Berkeley has also been a place for enjoyable and mind-expanding collaborations on writing and teaching. I would not have enjoyed work on the last stages of the book half as much without the friendship of Nicholas Mathew, always ready with a new idea for an event, a considered opinion on something he has read or heard, discerning comments on chapter drafts, and a clear vision of the ethical stakes of writing about music, history, and politics. I learned much from teaching with Hannah Ginsborg, and her kind and persistent interest in the progress of the manuscript is the reason that it was completed when it was. I first encountered many of the texts central to chapters 1 and 2 during a graduate seminar cotaught with Albert Ascoli, and our conversations about writing and about literature have continued to energize and inform my work. The chance to share ideas and exchange work with James Davies has, several times over, changed the way I think and write about music; I would be pleased if even a little of his passion, and his tireless quest for ideas about music that are new and true and not trivial, had rubbed off on me. I am also grateful to Bonnie Wade for her steadfast support, consistently good advice, and for her example as a productive, inventive, and endlessly curious scholar and writer. I have derived a deep pleasure from my work with the editorial board of Representations over the past several years; the book would be much less were it not for the valuable comments and ideas of several board members who read an early version of chapter 6. I also gained much in motivation and in substance from the writing group convened by Deirdre Loughridge, and Deirdres own discerning readings contributed enormously to the clarity of the first few chapters.

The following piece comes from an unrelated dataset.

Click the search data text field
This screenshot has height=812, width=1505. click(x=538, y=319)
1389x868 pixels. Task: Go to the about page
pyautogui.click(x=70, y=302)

I have been fortunate to teach and make friends with many remarkable graduate students at Berkeley, and there is not a page in this book that does not bear the mark of conversations with them. I cannot adequately mark the contributions to my thinking made by former and current students. Melina Esse, Adeline Mueller, Laura Protano-Biggs, Emily Richmond-Pollock, Arman Schwartz, and Benjamin Walton may have begun as Berkeley graduate students, but they quickly became valued colleagues whose own work and reactions to mine have sustained and defined this project in enjoyable and mind-expanding ways. Melanie Gudesblatt, Edward Jacobson, and Alessandra Jones all read parts of the manuscript and offered valuable feedback.